PREVENCE A LÉČBA KARDIOVASKULÁRNÍCH A KRVÁCIVÝCH KOMPLIKACÍ U NEMOCNÝCH S CHRONICKOU LYMFOCYTÁRNÍ LEUKEMIÍ LÉČENÝCH INHIBITORY BRUTONOVY KINÁZY

Authors

  • Anna Panovská FN Brno

Keywords:

acalabrutinib – arterial hypertension – BTK inhibitor – atrial fibrillation – chronic lymphocytic leukemia – ibrutinib – bleeding

Abstract

Brutonˈs tyrosine kinase (BTK) inhibitors have altered the treatment landscape of chronic lymphocytic leukaemia (CLL). These highly effective drugs improve not only prognosis but also the quality of life of CLL patients. Long-term BTK inhibitor treatment can be limited by specific adverse events (AEs) such as cardiovascular (CV) complications or bleeding.
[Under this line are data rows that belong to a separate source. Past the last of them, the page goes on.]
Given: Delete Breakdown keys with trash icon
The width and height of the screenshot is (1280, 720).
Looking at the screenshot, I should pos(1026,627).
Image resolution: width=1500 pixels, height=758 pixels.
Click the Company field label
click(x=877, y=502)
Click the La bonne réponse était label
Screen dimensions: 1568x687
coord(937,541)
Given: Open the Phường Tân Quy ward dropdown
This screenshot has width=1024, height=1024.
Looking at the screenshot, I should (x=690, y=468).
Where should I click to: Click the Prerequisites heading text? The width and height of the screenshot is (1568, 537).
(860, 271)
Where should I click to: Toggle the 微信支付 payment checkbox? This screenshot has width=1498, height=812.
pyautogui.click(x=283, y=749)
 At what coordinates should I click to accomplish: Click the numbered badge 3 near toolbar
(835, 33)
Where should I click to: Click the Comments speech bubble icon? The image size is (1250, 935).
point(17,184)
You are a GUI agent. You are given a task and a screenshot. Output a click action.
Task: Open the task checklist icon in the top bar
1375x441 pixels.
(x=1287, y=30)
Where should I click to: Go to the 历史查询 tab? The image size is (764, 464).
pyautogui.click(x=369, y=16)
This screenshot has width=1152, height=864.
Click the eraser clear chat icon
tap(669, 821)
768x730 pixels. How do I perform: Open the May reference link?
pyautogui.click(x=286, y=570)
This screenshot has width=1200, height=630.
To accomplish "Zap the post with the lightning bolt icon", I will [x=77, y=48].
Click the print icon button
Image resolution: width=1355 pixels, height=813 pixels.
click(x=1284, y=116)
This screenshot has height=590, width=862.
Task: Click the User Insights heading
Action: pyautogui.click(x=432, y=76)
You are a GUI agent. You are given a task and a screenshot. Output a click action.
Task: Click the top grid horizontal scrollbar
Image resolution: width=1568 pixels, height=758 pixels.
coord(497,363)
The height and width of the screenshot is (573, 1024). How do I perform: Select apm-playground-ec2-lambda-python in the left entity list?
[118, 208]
Ibrutinib, the first-in-class BTK inhibitor, was discontinued in up to 26 % of patients in clinical trials due to AEs. Therefore we witness continuing efforts to develop BTK inhibitors with the same effectivity but better safety profile, such as covalent BTKi acalabrutinib and zanubrutinib and non-covalent BTKi pirtobrutinib and nemtabrutinib. The pretreatment workup for all patients should include CV risk level assessment using scoring systems, e.g. Framingham risk score or SCORE. In patients with high CV risk level, next-generation BTK inhibitors or other targeted drugs (venetoclax or idelalisib) are generally preferred over ibrutinib. Patients who experience CV toxicity, particularly atrial fibrillation or heart failure, should be consulted with a cardiologist to define the best treatment algorithm. In contrast to CV toxicity, the risk of major bleeding events is equal for both ibrutinib and acalabrutinib (2–9 % vs. 2–5 %) based on data from clinical trials. Regarding prevention of bleeding events, BTK inhibitor treatment should be appropriately held prior any invasive procedure and cannot be restarted until the risk of bleeding is minimal. Good knowledge of patientˈs current medication and potential interactions is crucial in prevention of any adverse event. This review describes the mechanisms of pathogenesis of cardiovascular complications and bleeding in BTK inhibitor-treated patients, summarises their incidence in selected clinical trials and provides recommendations for managing these AEs in clinical practice.